First of all, I was in the backroom (a very exciting place, mind you) and somehow, the young men in the back decided to play the "How old is the Hershey Girl game"...You know, the one where it could end with hurt feelings?! Yep, that's the one. And before I could convince them that that game would not be fun for all parties involved (namely ME), the guesses were fired. "28!" I heard yelled loudly!

Are you kidding me?!?! Seriously?! Really??!?! 28? Shut the F*Ck Up! Clearly he was not paying attention to the game. So, naturally they called someone else into the game. "Israel, how old do you think the Hershey Girl is?". And without hesitation, Israel responded, "between 25-28".

Really!?/!?1?!?!?/!?!?

Ugh. Whatever. I was able to brush it off when I realized the first guesser was only 20 years old. After all, what does he know?! He's just a baby! lol.

But wait - it gets better....so I was leaving the Wal Mart when one of the backroom guys came up to me, and in broken English, asked if I was going to go to lunch. I looked at my watch and quickly responded with, "No, it's still early". He didn't take time to fire back with a "You don't need lunch".

Well - surely his "You don't need lunch" response was lost in translation.

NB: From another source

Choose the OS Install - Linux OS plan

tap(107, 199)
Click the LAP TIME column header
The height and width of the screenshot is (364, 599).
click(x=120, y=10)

Certainly he didn't mean to say that I don't NEED lunch - he probably meant that I don't need lunch so EARLY in the day, right?

Wrong.

After we both attempted to speak in each other's languages - he finally got his point across by sticking his pinky in the air and saying, "You- before". He followed that gesture with blowing up his cheeks like a chipmunk and holding his hands out in the air as if he had a Santa-sized belly, and said, "You - Now".

It took everything in me not to punch him. lol.

I left the store and immediately texted my manager, "You know you've built good rapport with your WM associates when they tell you you've let yourself go."

Bastards.


**UPDATE** For the record...I bought a scale. I weigh the same amount I did 9 months ago when I started this job. So, HA!

1 comment:

justforalex said...

ha another good one. throughly enjoyed.i know why they think u were older you carry yourself so well they think "theres no way shes 23!" 23 right same grade same time yea 23 or 24. an thats not because i remember elementry school its because your so damn sexy. ha. oh an if u want me to ill go to that store and find lil chipmunk kid an we'll rumble.